What is
3
1
divided by
6
5
?
The Correct Answer and Explanation is :
To divide the fraction (\frac{3}{1}) by the fraction (\frac{6}{5}), we follow the rules for dividing fractions. The process involves multiplying the first fraction by the reciprocal of the second fraction.
Steps to Solve:
- Identify the fractions: We have (\frac{3}{1}) and (\frac{6}{5}).
- Reciprocal of the second fraction: The reciprocal of (\frac{6}{5}) is (\frac{5}{6}). The reciprocal is obtained by swapping the numerator and the denominator.
- Multiply the first fraction by the reciprocal:
[
\frac{3}{1} \div \frac{6}{5} = \frac{3}{1} \times \frac{5}{6}
] - Multiply the numerators: Multiply the numerators together:
[
3 \times 5 = 15
] - Multiply the denominators: Multiply the denominators together:
[
1 \times 6 = 6
] - Combine the results: Now, we have:
[
\frac{15}{6}
] - Simplify the fraction: Both 15 and 6 can be divided by their greatest common divisor, which is 3:
[
\frac{15 \div 3}{6 \div 3} = \frac{5}{2}
]
Final Answer:
Thus, (\frac{3}{1}) divided by (\frac{6}{5}) equals (\frac{5}{2}) or 2.5 in decimal form.
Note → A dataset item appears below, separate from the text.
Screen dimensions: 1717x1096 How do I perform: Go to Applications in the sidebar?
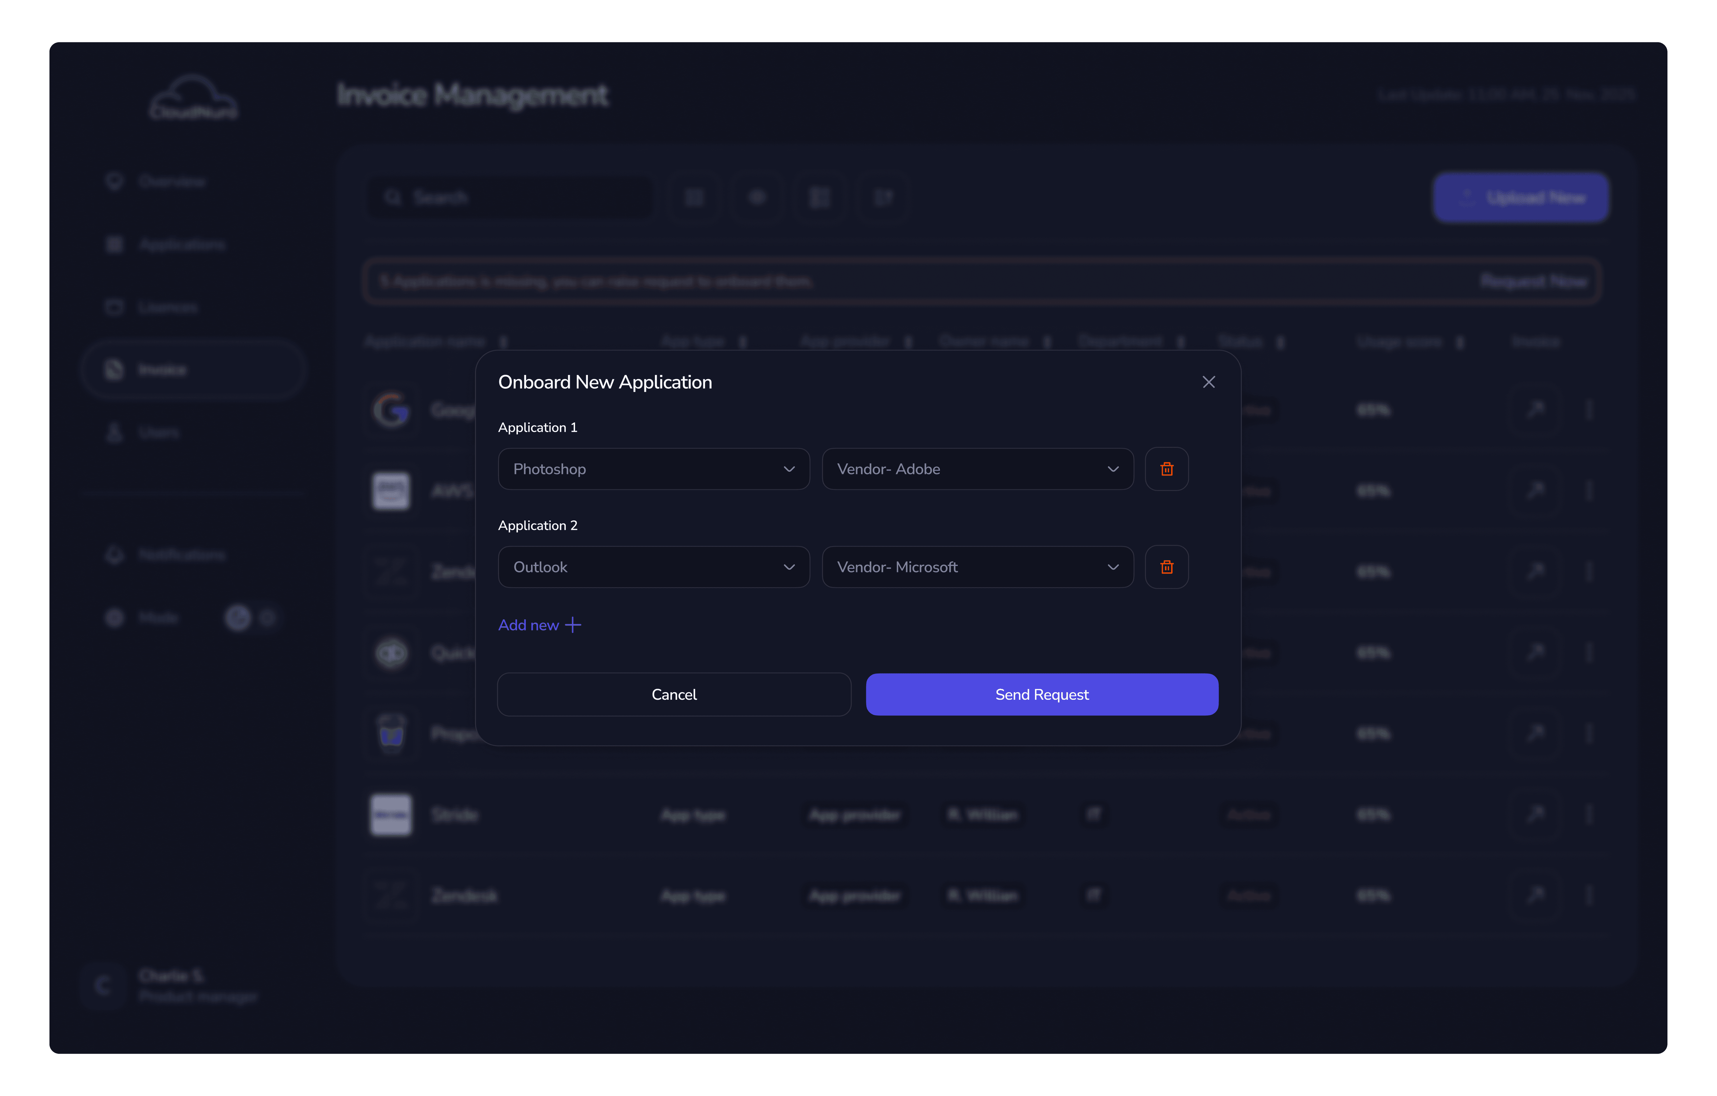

Explanation of Fraction Division:
Dividing fractions may initially seem complex, but it fundamentally hinges on the idea of multiplication. When we divide by a fraction, we are essentially asking how many times that fraction fits into another. By converting the division into multiplication with the reciprocal, the operation becomes straightforward. This method emphasizes the relationship between multiplication and division, revealing that division is simply a form of scaling down a quantity, while multiplication increases it. This principle applies universally, whether dealing with whole numbers, fractions, or decimals, making understanding fraction operations crucial in both mathematical theory and practical applications.